■ **Liste des consignes**:
a – Répondez à ces questions d'après l'extrait sur la LCEN :
(i) À quelle date le Conseil constitutionnel a-t-il rendu sa décision ?
(ii) Quel jour les parlementaires ont-ils adopté le texte ?
(iii) Quand le Forum des droits sur l'internet avait-il donné sa recommandation sur le projet de loi ?
b – Relevez tous les exemples de contenus « manifestement illicites » cités dans l'extrait sur la LCEN.

Loi fondatrice du droit de l’internet pour certains, législation inachevée pour d’autres, la LCEN s’est construite au fil des mois, hésitant entre la tentation répressive et les tentatives libertaires, pour trouver un équilibre idoine sur une question fondamentale : celle de la responsabilité des intermédiaires techniques.

 

Pour en arriver là, il aura tout de même fallu le coup de pouce du Conseil constitutionnel qui, saisi par plus de 60 députés et plus de 60 sénateurs, a amené un éclairage important [foruminternet.org] sur la manière dont il s’agissait d’interpréter le texte adopté par les parlementaires le 13 mai 2004.

 

Quand la « connaissance effective du caractère illicite » s’interprète comme du « manifestement illicite »

 

La LCEN ne retient la responsabilité civile et pénale de l’hébergeur que dans certains cas, par exemple lorsque le prestataire a « effectivement connaissance » du « caractère illicite » d’un contenu mais qu’il ne fait rien pour le retirer de ses services. Ces expressions n’étant pas précisées au sein de la loi, le débat s’est posé autour des questions suivantes : comment l’hébergeur peut-il reconnaître le caractère illicite d’un contenu s’il n’est point juge ? Peut-il retirer un contenu de son serveur sans être certain de son caractère illicite ? La solution dépend de la marge d’appréciation qu’on laisse à l’hébergeur.

 

Or, dans sa décision du 10 juin 2004, le Conseil constitutionnel a émis une réserve d’interprétation qui tranche en faveur d’une interprétation restrictive des cas de mise en œuvre de la responsabilité du prestataire. Il a ainsi précisé que les articles 6-I.2 et 6-I.3 de la LCEN « ne sauraient avoir pour effet d'engager la responsabilité d'un hébergeur qui n'a pas retiré une information dénoncée comme illicite par un tiers si celle-ci ne présente pas manifestement un tel caractère ou si son retrait n'a pas été ordonné par un juge. »

 

L’interprétation du texte à retenir est donc la suivante : en aucun cas l’hébergeur ne peut être juge de l’« illicite »… il peut toutefois l’être du « manifestement illicite ». Cette expression vise les contenus d’une gravité avérée et dont le caractère illicite ne semble pas discutable. Il s’agit, par exemple, des contenus à caractère pédopornographique, des écrits qui font l’apologie des crimes de guerre ou qui provoquent directement aux actes de terrorisme. En revanche, les cas de diffamation classique – ceux pour lesquels la loi n’interdit pas à l’auteur de rapporter sa bonne foi – ne semblent pas pouvoir relever du « manifestement illicite ».

 

La recommandation du Forum des droits sur l’internet

 

La décision du Conseil constitutionnel confirme en grande partie l’interprétation que le Forum des droits sur l’internet avait donnée en février 2003 dans sa recommandation sur le projet de loi pour la confiance dans l’économie numérique.

■ **Enregistrements**:

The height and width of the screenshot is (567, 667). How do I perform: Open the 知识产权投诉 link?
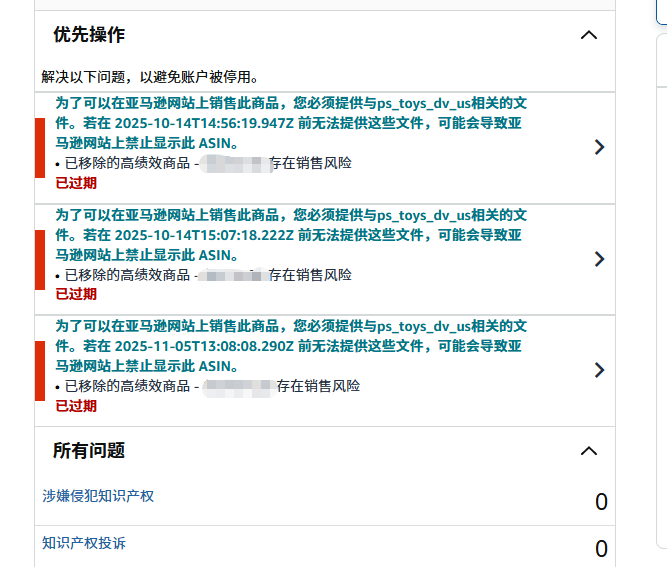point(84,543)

...

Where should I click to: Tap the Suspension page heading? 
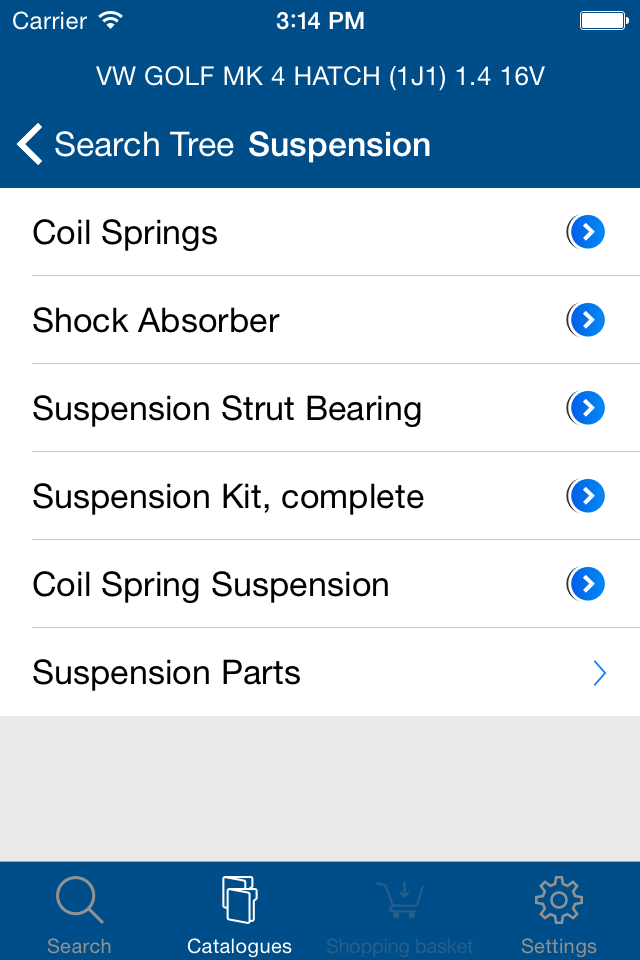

■ **Réponses aux consignes**:
a –
(i) Le 10 juin 2004.
(ii) Le 13 mai 2004.
(iii) En février 2003.

b –
- Les contenus à caractère pédopornographique
- Les écrits qui font l'apologie des crimes de guerre
- Les écrits qui provoquent directement aux actes de terrorisme